#### [Provided passage]
☆ ☆ ☆ ☆
Kristen Iversen is an American writer of nonfiction and fiction. Her books include Full Body Burden: Growing Up in the Nuclear Shadow of Rocky Flats,[1]Molly Brown: Unraveling the Myth and Shadow Boxing: Art and Craft in Creative Nonfiction, as well as the anthologies Don't Look Now: Things We Wish We Hadn't Seen and Doom with a View: Historical and Cultural Contexts of the Rocky Flats Nuclear Weapons Plant. She is a Professor in English and Creative Writing at the University of Cincinnati and Literary Nonfiction Editor of The Cincinnati Review. Iversen was chosen to be a Fulbright Scholar at the University of Bergen, Norway in 2020-2021.
Life and work
Kristen Iversen was born in Des Moines, Iowa, and grew up in Arvada, Colorado, near the Rocky Flats nuclear weaponry facility. Her father was a small-town attorney and her mother worked as a public health nurse. The eldest of four children, Iversen attended Colorado State University and then transferred to the University of Colorado at Boulder, where she received a BA in English/Creative Writing. She worked as a travel writer in Europe for several years before returning to the states to earn a Ph.D. in English and Creative Writing from the University of Denver.[2]
She is the author of Full Body Burden: Growing Up in the Nuclear Shadow of Rocky Flats, a book of memoir and investigative journalism that traces her experience of growing up in a small Colorado community near Rocky Flats, a secret nuclear weapons plant once designated as “the most contaminated site in America.” Iversen later worked at the plant herself.[4]Full Body Burden won the 2013 Colorado Book Award and the Reading the West Book Award in Nonfiction. It was also chosen one of the Best Books of 2012 by Kirkus Reviews and the American Library Association, and 2012 Best Book about Justice by The Atlantic. The book was a finalist for the Barnes & Noble Discover Award and the Andrew Carnegie Medal for Excellence. In 2012, an excerpt from Full Body Burden was published in the June 11th edition of The Nation.[5] Many universities have chosen Full Body Burden for their First Year Experience/Common Read programs and it has been translated into several languages. This book is being made into a forthcoming documentary film, Full Body Burden, and it has been optioned for a television series.
☆ ☆ ☆ ☆
#### [Data lines]
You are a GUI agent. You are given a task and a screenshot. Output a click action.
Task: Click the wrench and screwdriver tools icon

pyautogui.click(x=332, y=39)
☆ ☆ ☆ ☆
#### [Tasks and exercises]
(a) In the Kristen Iversen biography, do these statements agree with the text? (i) Iversen was born in Arvada, Colorado. (ii) Iversen's mother worked as a public health nurse. (iii) Full Body Burden won the Barnes & Noble Discover Award. Answer yes or no for each and quote the deciding words.
(b) How would you put this sentence from the Kristen Iversen biography into Spanish: "Her father was a small-town attorney and her mother worked as a public health nurse."
(c) According to the Kristen Iversen biography, at which university did Iversen earn her Ph.D.?

#### [Correct answers]
(a)
(i) No: "Kristen Iversen was born in Des Moines, Iowa, and grew up in Arvada, Colorado"
(ii) Yes: "her mother worked as a public health nurse"
(iii) No: "The book was a finalist for the Barnes & Noble Discover Award and the Andrew Carnegie Medal for Excellence."

(b) Su padre era abogado en un pueblo pequeño y su madre trabajaba como enfermera de salud pública.

(c) The University of Denver.